# EXERCISE BRIEF
Retype every record below exactly as it appears.

[Start of Attachment]

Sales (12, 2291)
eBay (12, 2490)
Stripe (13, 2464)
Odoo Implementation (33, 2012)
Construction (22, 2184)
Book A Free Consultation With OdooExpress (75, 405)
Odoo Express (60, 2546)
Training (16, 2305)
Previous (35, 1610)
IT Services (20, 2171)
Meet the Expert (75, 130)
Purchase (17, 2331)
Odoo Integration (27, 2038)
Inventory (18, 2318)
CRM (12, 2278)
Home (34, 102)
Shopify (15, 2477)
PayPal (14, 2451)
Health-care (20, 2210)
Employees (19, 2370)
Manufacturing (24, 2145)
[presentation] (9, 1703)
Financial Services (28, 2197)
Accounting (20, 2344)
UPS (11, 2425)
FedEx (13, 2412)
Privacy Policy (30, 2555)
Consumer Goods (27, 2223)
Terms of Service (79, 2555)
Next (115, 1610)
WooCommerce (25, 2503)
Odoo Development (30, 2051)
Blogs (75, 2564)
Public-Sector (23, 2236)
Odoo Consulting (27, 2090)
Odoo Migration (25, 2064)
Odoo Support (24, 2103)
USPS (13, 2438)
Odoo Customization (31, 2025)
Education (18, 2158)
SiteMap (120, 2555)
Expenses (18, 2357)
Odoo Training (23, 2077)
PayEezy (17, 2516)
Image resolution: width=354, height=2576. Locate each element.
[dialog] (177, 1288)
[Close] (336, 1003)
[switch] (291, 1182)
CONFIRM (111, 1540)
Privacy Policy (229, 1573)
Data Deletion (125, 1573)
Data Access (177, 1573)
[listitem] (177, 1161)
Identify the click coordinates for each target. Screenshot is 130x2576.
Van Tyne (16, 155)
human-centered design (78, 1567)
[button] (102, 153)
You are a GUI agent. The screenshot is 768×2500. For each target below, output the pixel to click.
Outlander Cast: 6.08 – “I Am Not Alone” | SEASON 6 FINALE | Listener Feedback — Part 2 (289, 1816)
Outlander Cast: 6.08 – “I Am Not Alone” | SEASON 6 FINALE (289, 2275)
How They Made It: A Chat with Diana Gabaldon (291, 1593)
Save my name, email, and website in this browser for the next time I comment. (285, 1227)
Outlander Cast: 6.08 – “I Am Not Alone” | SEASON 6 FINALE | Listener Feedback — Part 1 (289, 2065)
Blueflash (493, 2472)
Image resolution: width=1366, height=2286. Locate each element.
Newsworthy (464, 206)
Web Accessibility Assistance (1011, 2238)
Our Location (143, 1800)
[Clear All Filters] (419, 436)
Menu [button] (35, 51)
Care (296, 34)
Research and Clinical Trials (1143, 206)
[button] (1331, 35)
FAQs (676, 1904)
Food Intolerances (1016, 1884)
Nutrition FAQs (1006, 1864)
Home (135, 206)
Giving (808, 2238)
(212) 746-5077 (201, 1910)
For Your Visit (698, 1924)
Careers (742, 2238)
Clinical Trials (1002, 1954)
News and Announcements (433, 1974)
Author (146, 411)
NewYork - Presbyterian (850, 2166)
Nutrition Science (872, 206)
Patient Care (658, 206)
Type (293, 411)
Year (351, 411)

[End of Attachment]

# ANSWER TO THE EXERCISE
Sales (12, 2291)
eBay (12, 2490)
Stripe (13, 2464)
Odoo Implementation (33, 2012)
Construction (22, 2184)
Book A Free Consultation With OdooExpress (75, 405)
Odoo Express (60, 2546)
Training (16, 2305)
Previous (35, 1610)
IT Services (20, 2171)
Meet the Expert (75, 130)
Purchase (17, 2331)
Odoo Integration (27, 2038)
Inventory (18, 2318)
CRM (12, 2278)
Home (34, 102)
Shopify (15, 2477)
PayPal (14, 2451)
Health-care (20, 2210)
Employees (19, 2370)
Manufacturing (24, 2145)
[presentation] (9, 1703)
Financial Services (28, 2197)
Accounting (20, 2344)
UPS (11, 2425)
FedEx (13, 2412)
Privacy Policy (30, 2555)
Consumer Goods (27, 2223)
Terms of Service (79, 2555)
Next (115, 1610)
WooCommerce (25, 2503)
Odoo Development (30, 2051)
Blogs (75, 2564)
Public-Sector (23, 2236)
Odoo Consulting (27, 2090)
Odoo Migration (25, 2064)
Odoo Support (24, 2103)
USPS (13, 2438)
Odoo Customization (31, 2025)
Education (18, 2158)
SiteMap (120, 2555)
Expenses (18, 2357)
Odoo Training (23, 2077)
PayEezy (17, 2516)
Image resolution: width=354, height=2576. Locate each element.
[dialog] (177, 1288)
[Close] (336, 1003)
[switch] (291, 1182)
CONFIRM (111, 1540)
Privacy Policy (229, 1573)
Data Deletion (125, 1573)
Data Access (177, 1573)
[listitem] (177, 1161)
Identify the click coordinates for each target. Screenshot is 130x2576.
Van Tyne (16, 155)
human-centered design (78, 1567)
[button] (102, 153)
You are a GUI agent. The screenshot is 768×2500. For each target below, output the pixel to click.
Outlander Cast: 6.08 – “I Am Not Alone” | SEASON 6 FINALE | Listener Feedback — Part 2 (289, 1816)
Outlander Cast: 6.08 – “I Am Not Alone” | SEASON 6 FINALE (289, 2275)
How They Made It: A Chat with Diana Gabaldon (291, 1593)
Save my name, email, and website in this browser for the next time I comment. (285, 1227)
Outlander Cast: 6.08 – “I Am Not Alone” | SEASON 6 FINALE | Listener Feedback — Part 1 (289, 2065)
Blueflash (493, 2472)
Image resolution: width=1366, height=2286. Locate each element.
Newsworthy (464, 206)
Web Accessibility Assistance (1011, 2238)
Our Location (143, 1800)
[Clear All Filters] (419, 436)
Menu [button] (35, 51)
Care (296, 34)
Research and Clinical Trials (1143, 206)
[button] (1331, 35)
FAQs (676, 1904)
Food Intolerances (1016, 1884)
Nutrition FAQs (1006, 1864)
Home (135, 206)
Giving (808, 2238)
(212) 746-5077 (201, 1910)
For Your Visit (698, 1924)
Careers (742, 2238)
Clinical Trials (1002, 1954)
News and Announcements (433, 1974)
Author (146, 411)
NewYork - Presbyterian (850, 2166)
Nutrition Science (872, 206)
Patient Care (658, 206)
Type (293, 411)
Year (351, 411)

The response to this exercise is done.